We are indeed at an important turning point in the history of humanity. And if we are
to overcome the concerns and reaffirm that ageing is a success story, we must recognize
that there is still a great deal to be learned about this unprecedented development. The
lessons to be learned from research and their implications for the development of
effective policies are going to be central for public health in the 21st century.
Active ageing strategies require that we increase our knowledge. Taking the perspective
of health promotion throughout the life course, we need to learn how to better motivate
people to change their behaviours and lifestyles to achieve active ageing. From a gender
perspective, we must recognize gender-based differences and inequalities which affect how
well we age as men and women. From a developing country perspective, we must be fully
aware that while the developed countries became rich before they became old, the
developing countries will become old before they become rich. We must therefore be
determined in eliminating the greatest enemy of good health, i.e. poverty, particularly in
its most extreme forms. From a resources for health perspective, we must learn how to
better ensure an equitable access to and the sustainable provision of health services. And
we must train the health service providers how to recognize the needs of an ageing society
by taking into consideration the cultural and physical environment in which people live as
they grow older.
In summary, we must define and refine strategies that stimulate healthy and active
ageing. Active ageing strategies concern everyone, from policymakers to researchers, from
practitioners to every individual on this planet. A strategy for active ageing is required
to ensure that the greatest number of people stay healthy and active for as long as
possible. This takes into account the sum total of all of WHO's activities - from
rolling back malaria or tuberculosis to eliminating tobacco or substance abuse, from
fighting diseases to eliminating violence, from promoting healthy schools, safe
motherhood, good nutrition to promoting mental health and active living - active ageing
policies cut across all of these strategies. Active ageing policies help us to focus our
attention on what is truly essential: to promote longer and healthier lives. Active ageing
policies can truly make a difference as we move into the next century. And clearly, WHO
will not stop to promote strategies for active ageing when 1999, the International Year,
comes to a close. On the contrary, as we go into the next century active ageing must
become a natural and integral part of all of our lives.

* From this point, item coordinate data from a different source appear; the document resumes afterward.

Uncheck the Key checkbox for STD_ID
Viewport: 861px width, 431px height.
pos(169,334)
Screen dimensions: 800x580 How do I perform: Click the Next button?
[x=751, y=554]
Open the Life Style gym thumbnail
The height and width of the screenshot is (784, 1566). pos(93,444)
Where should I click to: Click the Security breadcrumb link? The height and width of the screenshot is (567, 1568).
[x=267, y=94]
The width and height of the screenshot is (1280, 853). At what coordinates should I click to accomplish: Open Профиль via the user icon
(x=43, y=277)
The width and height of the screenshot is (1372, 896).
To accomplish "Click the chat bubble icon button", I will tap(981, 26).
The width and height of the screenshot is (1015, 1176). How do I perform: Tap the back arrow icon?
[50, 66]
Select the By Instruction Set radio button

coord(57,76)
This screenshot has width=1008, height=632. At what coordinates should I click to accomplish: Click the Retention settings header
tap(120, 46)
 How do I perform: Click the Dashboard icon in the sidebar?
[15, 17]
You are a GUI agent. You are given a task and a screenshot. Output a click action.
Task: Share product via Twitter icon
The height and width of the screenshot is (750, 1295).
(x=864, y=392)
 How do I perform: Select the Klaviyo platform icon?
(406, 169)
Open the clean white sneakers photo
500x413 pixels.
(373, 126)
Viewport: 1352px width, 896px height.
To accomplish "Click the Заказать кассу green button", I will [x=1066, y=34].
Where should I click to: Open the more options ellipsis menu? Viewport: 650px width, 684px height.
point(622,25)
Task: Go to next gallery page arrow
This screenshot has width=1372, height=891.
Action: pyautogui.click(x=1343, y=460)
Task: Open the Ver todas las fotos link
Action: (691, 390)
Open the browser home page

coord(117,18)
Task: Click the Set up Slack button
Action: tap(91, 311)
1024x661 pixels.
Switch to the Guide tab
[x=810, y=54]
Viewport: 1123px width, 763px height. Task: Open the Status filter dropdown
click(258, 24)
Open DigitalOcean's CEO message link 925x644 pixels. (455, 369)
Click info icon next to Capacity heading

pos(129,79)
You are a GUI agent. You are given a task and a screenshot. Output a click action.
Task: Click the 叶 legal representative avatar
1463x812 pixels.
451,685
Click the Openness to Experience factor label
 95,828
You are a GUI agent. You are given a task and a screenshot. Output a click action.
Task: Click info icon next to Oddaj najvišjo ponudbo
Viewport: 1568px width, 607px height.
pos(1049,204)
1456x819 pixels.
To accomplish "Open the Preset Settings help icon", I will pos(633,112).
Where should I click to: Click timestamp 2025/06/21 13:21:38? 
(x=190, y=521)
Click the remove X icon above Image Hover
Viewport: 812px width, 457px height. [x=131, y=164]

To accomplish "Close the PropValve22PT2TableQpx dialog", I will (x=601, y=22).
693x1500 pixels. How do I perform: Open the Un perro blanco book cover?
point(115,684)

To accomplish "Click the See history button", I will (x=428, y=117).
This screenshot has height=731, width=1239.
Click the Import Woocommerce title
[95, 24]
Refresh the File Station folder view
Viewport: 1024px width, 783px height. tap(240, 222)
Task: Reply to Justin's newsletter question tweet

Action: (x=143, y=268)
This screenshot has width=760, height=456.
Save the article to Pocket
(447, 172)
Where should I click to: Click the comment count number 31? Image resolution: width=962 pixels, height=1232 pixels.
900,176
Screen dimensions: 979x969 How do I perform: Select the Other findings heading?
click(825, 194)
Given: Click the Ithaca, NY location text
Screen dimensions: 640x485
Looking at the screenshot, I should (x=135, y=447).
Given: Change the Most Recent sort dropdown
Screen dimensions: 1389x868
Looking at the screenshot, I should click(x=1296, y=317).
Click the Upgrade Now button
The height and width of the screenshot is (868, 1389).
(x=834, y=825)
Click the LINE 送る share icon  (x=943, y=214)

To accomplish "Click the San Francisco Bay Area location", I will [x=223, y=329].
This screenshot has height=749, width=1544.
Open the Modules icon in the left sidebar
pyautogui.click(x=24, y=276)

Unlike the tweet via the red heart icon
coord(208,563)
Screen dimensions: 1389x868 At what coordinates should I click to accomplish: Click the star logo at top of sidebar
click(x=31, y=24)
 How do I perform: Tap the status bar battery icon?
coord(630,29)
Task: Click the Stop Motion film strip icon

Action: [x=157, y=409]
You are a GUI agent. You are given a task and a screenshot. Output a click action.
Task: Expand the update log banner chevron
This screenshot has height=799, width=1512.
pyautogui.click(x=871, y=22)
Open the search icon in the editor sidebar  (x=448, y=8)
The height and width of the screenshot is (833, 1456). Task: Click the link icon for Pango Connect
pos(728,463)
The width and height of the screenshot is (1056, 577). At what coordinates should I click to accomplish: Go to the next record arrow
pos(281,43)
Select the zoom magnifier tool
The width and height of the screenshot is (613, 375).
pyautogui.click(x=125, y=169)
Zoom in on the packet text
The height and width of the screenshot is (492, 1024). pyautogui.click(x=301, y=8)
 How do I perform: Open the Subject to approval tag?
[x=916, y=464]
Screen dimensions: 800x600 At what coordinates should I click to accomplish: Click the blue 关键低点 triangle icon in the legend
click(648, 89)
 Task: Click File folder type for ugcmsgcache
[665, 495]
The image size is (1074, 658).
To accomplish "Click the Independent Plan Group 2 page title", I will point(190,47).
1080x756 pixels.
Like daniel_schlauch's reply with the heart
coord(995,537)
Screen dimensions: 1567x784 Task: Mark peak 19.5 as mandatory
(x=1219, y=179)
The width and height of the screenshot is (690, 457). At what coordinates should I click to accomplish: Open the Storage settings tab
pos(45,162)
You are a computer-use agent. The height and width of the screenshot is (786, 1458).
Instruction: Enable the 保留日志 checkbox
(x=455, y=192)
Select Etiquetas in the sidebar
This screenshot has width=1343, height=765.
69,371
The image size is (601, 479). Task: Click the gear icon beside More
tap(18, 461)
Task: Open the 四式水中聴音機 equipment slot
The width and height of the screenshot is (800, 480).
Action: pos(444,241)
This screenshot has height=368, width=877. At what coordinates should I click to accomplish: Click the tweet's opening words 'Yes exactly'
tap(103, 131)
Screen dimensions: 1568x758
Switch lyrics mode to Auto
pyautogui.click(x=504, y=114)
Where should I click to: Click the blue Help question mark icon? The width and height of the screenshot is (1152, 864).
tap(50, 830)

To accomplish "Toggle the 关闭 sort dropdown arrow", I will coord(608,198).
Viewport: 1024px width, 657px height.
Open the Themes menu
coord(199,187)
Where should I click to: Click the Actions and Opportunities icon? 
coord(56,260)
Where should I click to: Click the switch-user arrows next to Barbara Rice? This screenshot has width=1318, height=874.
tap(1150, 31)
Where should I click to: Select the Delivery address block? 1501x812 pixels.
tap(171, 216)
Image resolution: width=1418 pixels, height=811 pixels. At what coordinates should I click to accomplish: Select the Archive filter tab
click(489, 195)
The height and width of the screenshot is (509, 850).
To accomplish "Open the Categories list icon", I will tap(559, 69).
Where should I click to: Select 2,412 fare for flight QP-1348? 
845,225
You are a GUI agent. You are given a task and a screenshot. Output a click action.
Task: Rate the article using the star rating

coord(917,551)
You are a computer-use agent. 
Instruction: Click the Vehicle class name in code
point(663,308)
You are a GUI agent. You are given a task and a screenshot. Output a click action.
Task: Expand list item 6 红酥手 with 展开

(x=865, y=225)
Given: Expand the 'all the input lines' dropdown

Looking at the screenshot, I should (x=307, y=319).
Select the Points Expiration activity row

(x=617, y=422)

And it is in the true spirit of active ageing that we have invited Sir Richard Doll to
be with us today as our Guest of Honour. As one of our most eminent epidemiologists, Sir
Richard's contribution to public health is truly outstanding.
It has now been exactly 50 years that Sir Richard was finalizing with Bradford Hill the
preliminary study that has linked smoking to lung cancer. The resulting paper was
published in 1950 and we reprinted it this year in the first issue of our new WHO
Bulletin. However, Sir Richard's contribution goes far beyond this extraordinary
study. He has spent the last 50 years conducting many outstanding studies, publicizing the
results and training generations of epidemiologists at the University of Oxford.
For a young student at Harvard in 1965, Richard Doll was the real guru, as you were to
so many others, who are now leaders in public health worldwide.
Sir Richard, a tribute from WHO to your unparalleled achievement has been long overdue
- may I therefore ask all of you to give Sir Richard a standing ovation.